* What this task involves
Copy verbatim the lines of the records that begin with the line containing "Viewport: 414px width, 104px" and end with the line containing "I will 646,408.", including both of those lines.

* Records of locating words and elements
..............................

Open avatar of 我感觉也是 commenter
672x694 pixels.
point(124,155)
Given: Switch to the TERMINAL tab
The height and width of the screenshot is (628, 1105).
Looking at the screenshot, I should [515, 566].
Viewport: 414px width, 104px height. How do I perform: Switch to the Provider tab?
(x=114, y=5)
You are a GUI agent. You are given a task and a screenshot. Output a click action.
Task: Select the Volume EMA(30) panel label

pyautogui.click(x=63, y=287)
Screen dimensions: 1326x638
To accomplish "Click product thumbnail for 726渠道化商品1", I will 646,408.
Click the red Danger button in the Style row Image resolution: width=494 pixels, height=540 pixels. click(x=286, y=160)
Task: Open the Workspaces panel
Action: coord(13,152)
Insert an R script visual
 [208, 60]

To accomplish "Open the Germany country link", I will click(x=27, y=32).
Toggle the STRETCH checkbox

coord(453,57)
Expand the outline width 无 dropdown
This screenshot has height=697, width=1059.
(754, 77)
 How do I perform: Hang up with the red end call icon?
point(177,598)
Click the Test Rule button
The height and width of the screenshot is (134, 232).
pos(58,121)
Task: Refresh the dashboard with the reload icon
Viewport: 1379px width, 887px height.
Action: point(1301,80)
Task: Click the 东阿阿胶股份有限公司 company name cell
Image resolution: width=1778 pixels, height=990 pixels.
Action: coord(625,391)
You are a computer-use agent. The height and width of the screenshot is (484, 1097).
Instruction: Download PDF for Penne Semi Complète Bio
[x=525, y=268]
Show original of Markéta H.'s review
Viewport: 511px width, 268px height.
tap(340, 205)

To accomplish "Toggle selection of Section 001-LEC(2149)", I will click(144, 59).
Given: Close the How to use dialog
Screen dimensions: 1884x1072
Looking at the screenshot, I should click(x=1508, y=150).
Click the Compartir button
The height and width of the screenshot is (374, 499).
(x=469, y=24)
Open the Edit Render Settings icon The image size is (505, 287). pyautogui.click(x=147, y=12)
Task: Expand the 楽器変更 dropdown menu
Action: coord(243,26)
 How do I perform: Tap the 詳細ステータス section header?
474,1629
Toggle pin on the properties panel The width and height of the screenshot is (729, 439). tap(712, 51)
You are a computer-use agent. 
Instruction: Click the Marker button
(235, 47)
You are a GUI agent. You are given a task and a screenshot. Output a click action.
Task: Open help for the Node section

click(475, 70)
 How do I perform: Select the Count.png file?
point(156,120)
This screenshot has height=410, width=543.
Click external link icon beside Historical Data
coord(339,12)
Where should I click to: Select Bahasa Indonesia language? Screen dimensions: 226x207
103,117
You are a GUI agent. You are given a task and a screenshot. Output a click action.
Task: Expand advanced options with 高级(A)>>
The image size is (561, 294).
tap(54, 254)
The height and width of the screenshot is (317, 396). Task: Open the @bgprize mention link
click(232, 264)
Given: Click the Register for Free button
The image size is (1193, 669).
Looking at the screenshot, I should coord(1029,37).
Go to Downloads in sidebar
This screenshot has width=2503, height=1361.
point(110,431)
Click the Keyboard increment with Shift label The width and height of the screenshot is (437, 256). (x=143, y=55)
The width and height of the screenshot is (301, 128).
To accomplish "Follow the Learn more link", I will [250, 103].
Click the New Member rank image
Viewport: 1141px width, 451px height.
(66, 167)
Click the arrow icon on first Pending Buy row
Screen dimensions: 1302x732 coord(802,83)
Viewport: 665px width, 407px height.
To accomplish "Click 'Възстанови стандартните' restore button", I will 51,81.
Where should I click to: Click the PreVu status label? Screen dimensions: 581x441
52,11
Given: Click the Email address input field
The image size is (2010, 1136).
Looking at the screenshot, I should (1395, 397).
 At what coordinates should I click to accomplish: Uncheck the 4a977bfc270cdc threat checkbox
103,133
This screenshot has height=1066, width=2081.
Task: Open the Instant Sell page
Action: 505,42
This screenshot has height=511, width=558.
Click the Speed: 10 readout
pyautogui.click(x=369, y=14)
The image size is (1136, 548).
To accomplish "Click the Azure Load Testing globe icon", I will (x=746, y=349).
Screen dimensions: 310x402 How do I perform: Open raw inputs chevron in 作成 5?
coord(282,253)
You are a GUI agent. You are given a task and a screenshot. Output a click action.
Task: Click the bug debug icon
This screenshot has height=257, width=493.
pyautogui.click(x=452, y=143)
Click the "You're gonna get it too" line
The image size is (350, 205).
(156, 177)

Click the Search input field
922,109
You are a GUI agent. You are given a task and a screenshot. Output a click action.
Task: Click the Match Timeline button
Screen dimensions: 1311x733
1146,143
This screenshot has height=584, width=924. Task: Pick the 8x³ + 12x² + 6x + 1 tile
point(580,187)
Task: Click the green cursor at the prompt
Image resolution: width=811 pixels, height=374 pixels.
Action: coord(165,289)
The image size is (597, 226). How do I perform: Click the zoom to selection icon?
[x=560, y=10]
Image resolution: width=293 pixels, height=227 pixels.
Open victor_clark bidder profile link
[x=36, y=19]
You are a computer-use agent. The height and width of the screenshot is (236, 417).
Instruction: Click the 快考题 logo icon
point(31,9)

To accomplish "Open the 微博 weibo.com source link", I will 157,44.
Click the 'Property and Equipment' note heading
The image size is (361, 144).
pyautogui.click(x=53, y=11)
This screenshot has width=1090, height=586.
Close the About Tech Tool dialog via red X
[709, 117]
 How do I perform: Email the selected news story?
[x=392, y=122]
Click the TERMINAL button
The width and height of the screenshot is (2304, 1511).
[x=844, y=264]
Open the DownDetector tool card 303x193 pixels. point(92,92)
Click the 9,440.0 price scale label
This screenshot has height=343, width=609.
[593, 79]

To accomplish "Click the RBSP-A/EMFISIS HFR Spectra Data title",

..............................

* Answer
Viewport: 414px width, 104px height. How do I perform: Switch to the Provider tab?
(x=114, y=5)
You are a GUI agent. You are given a task and a screenshot. Output a click action.
Task: Select the Volume EMA(30) panel label

pyautogui.click(x=63, y=287)
Screen dimensions: 1326x638
To accomplish "Click product thumbnail for 726渠道化商品1", I will 646,408.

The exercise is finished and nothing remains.